From fragmentation to collaboration.
In 2006, with growing numbers of uninsured and underinsured patients, Milwaukee’s health system executives recognized that their organizations, individually, could not effectively address the systemic issues driving a fragmented, costly healthcare delivery model for low-income, medically underserved individuals in Milwaukee county. Emergency department utilization was increasing at all hospitals in the county and almost half of ED visits made by Medicaid or uninsured patients were for primary care treatable conditions. With the economy slowing and area business leaders troubled by studies suggesting that Milwaukee’s healthcare costs were higher than average, health systems leaders realized they would need to drive change together.

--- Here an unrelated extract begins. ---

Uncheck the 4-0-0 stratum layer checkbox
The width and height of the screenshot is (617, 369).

It was time, as one CEO said, “to park our competitive juices at the door and have a candid discussion about what we needed to do to fix a broken system.”

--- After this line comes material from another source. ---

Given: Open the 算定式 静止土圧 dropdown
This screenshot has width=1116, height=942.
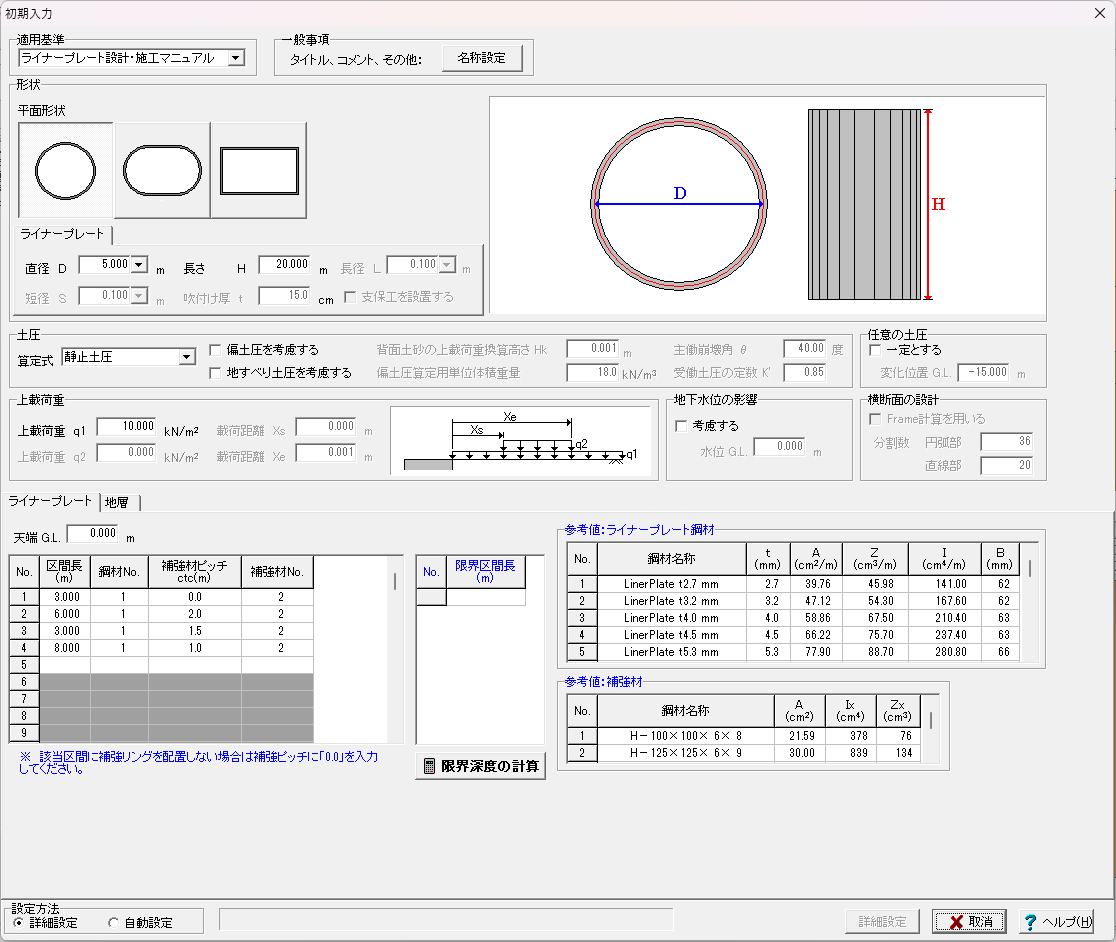Looking at the screenshot, I should [186, 357].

For almost a year, the CEOs of the area’s five health systems met privately to discuss the challenges facing the community and the risks of failing to overcome highly competitive instincts. It was clear that building an authentic and sustainable collaboration would require significant, ongoing effort. There was also a growing awareness of the number of well intentioned, but duplicative and unaligned efforts in the community to improve care for the underserved. Rather than declare a new initiative, the leaders focused on building an accountable, results-oriented model. Effectiveness required a limited scope: health improvement and cost reduction through a focus on coverage, access and care coordination for Milwaukee’s uninsured and underinsured.
Launched in early 2007, the Milwaukee Health Care Partnership has remained true to its mission of improving heath care for the underserved populations by functioning as a convener, catalyst, clearinghouse, broker and advocate for improving health outcomes – especially for those who are most vulnerable.